Saturday, August 18, 2012

The Statistics of Climate Change - A Case Analysis of Dr James Hansens 2012 Paper

The Statistics of Climate Change - A Case Analysis of Dr James Hansen's 2012 Paper

Climate change is such a hotly debated topic that almost everyone has an opinion on it and even to not have an opinion ("I just don't know") is a valid opinion as many believe that we still do not have enough data to swing the decision in either side's favour.

The phenomenally controversial head of the Goddard Institute of Space Studies of NASA and noted Anthropogenic Global Warming proponent, Dr James Hansen has published a paper called Perception of Climate Change, in a scientific journal called Proceedings of the National Academy of Sciences, in which he gives statistical data for temperature changes over the last six decades in the Northern Hemisphere of the Earth. Using this data, Dr Hansen concludes that the Earth has been getting much warmer and that the evidence is incontrovertible. Further he also claims that extreme weather situations have become much more common than earlier. The Economist has carried a story on this study and this is where I first read about the study.





The data graph of the study given in The Economist






Description of the Graph :

  • The data plotted pertains to temperature readings during the months from June to August for six decades starting from 1950s down to 2011 for the Northern Hemisphere.
  • The data plotted is relative data not absolute data. This has been done to facilitate better comparisons.
  • The reference curve (given in Dark Brown) comprises the average temperature values from 1951 to 1980; this builds a base with which to compare the temperature variations in each of the six decades. 1951-80 has been taken as a reference because this time period is long enough to build a normalized data range.
  • 0 marked on the X axis (standard deviation) is the average temperature for the reference curve (1951-1980), which obviously has a sstandard deviation value of 0.
:::
# Directive 1:
In the climate change analysis, which years supply the average temperature values that make up the reference curve?
# Directive 2:
Carry the climate change analysis forward with the next part, starting after its final bullet point.

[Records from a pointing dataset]
:::
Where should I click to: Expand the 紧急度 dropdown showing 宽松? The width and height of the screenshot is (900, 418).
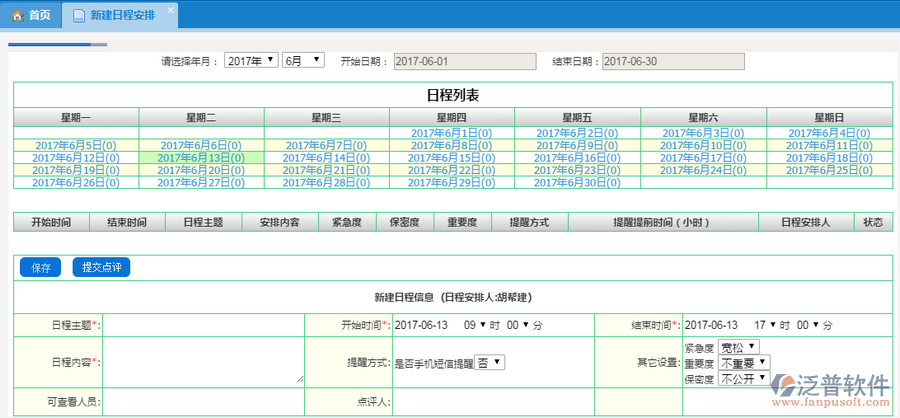pos(739,347)
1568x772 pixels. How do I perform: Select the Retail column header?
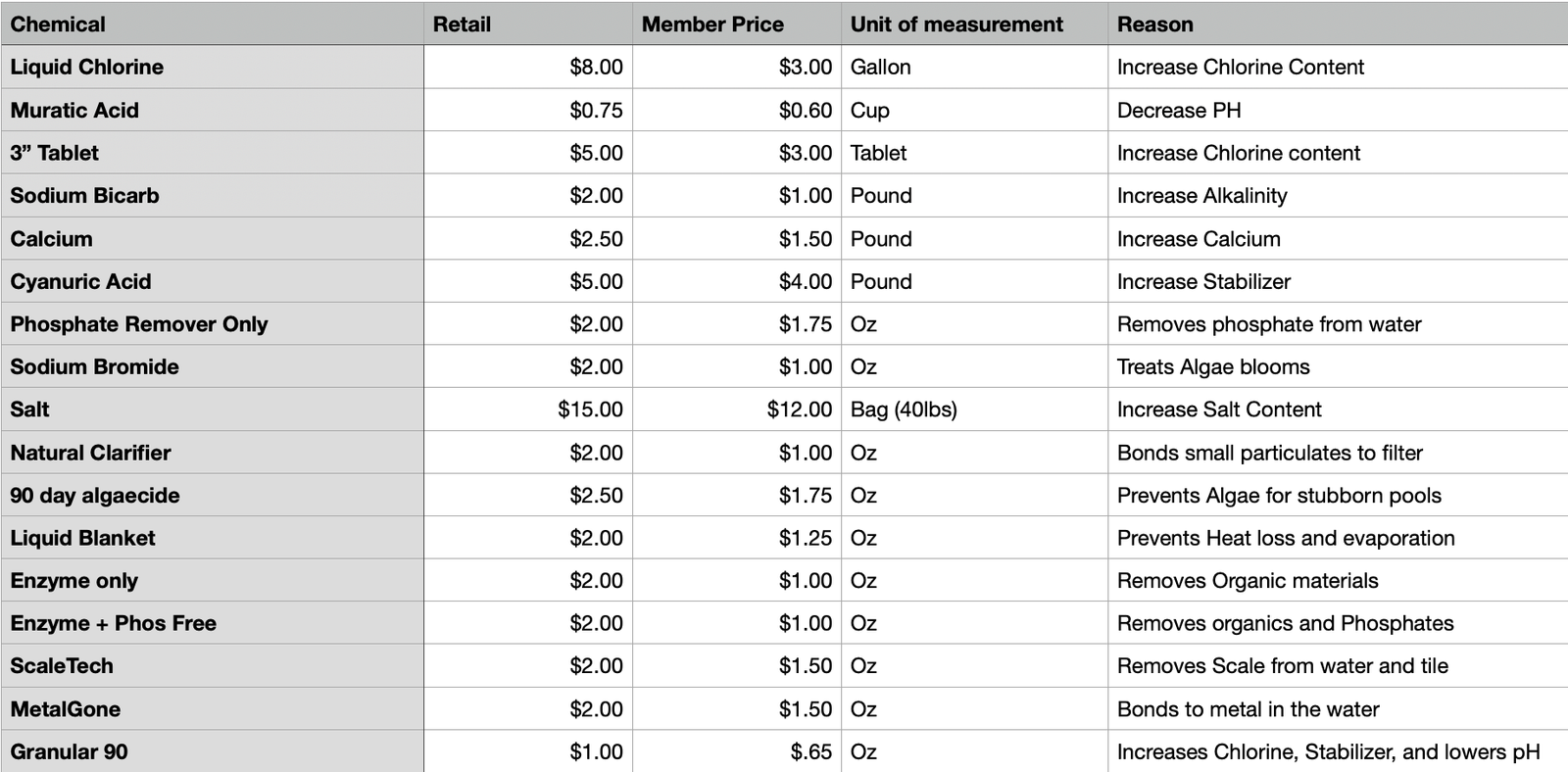tap(462, 24)
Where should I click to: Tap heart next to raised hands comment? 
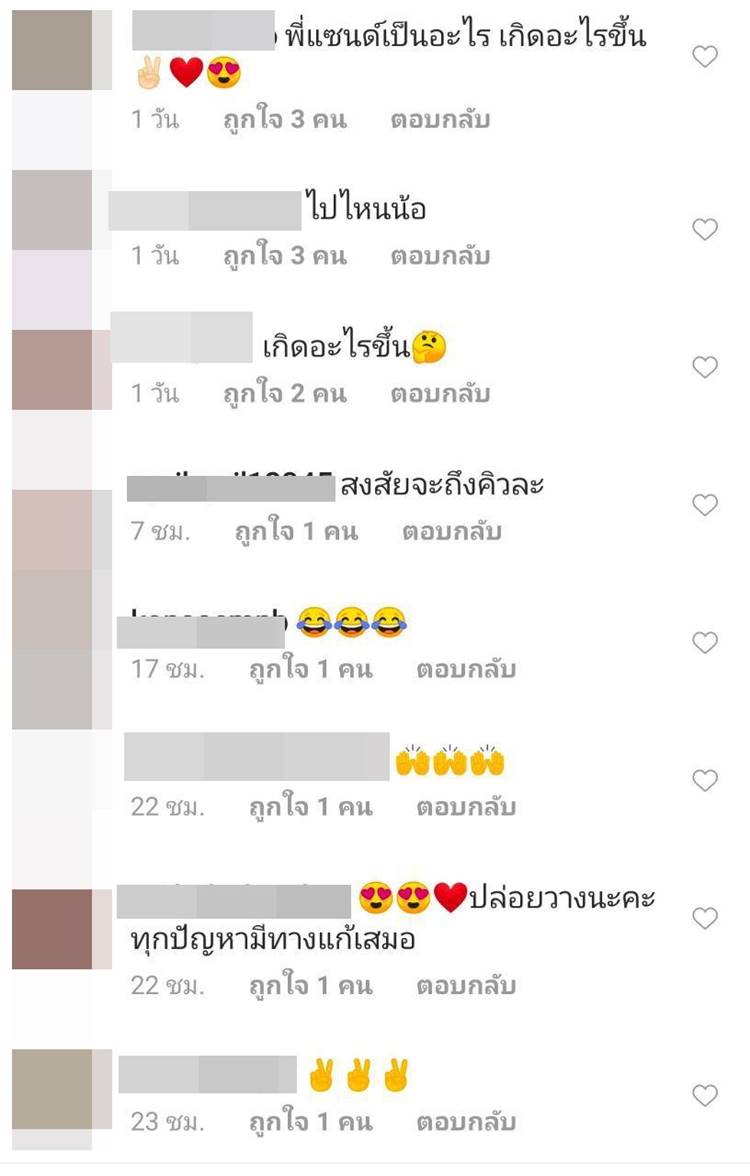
:::
# Task response 1:
1951 to 1980.

# Task response 2:
  • The data for each decade is Normally Distributed and hence the peak frequency value for each decade coincides with the Mean(Average)/Median/Mode temperature of that decade. Further the 68-95-99.7 rule holds wherein 68% of the temperature values for any decade fall within 1 standard deviation on either side of the Mean temperature value, 95% temperature values fall within 2 standard deviations on either side of the Mean and 99.7% fall within 3 standard deviation.
  • Dr Hansen describes an "Extreme Condition" as a temperature value which falls beyond 3 standard deviations from the Mean ie beyond 99.7% of the temperature range. This obviously has to be an absolute limit because uncomfortable or harmful weather is mostly an absolute figure in the short run. In the long run, life could perhaps adapt to the permanent changes but then a few decades can not be considered enough for adapting to these extreme conditions. These Extreme Conditions are perhaps the most important part of the data, from Dr Hansen's point of view.
Conclusions from the Graph:
  • The data plotted clearly shows an increase in the average Summer temperature with each new decade. This can be observed from a right shift, along the X axis, of the Mean temperature value for Reach successive decade as shown by the peak of the Normal Curve for that decade. The Reference Curve's Mean temperature value moves from 0 to 1 for 2001-2011.
  • The data also shows a much broader range and hence variation of temperatures for each successive decade. This can be seen from the increasingly flattening Normal Distribution. As one moves from one decade to the next, the frequency for the temperature starts to spread out over a wider range which shows up as a lower and flatter curve than the one for the previous decade. This means that since 1951 temperatures have been fluctuating as an ever increasingly pace. This large variation translates into lesser and lesser equitable climate, lesser reliable weather and could mean greater stress on crops and businesses and more discomfort for people, animals, plants and vegetation in general. The number of recordings for the Mean temperature drops from 0.4 readings in the Reference Curve to 0.3 in the 2001-2011 curve.
  • The cases of Extreme Conditions in weather,as defined by Dr Hansen, were about 0.3% or less for the Reference Curve but for the 2001-2011 decade these were 6-8% or even more for the hot right side of the curve (though not so for the cold left side). This can be inferred from the right most part of the 2001-2011 Normal Curve, representing perhaps 1.5 standard deviations which  has crept in the zone of Extreme Heat. Hence there are 6-8% temperature values for the decade of 2001-11 which fall into the category of Extreme Heat. Hot weather extremities are clearly on the rise as well.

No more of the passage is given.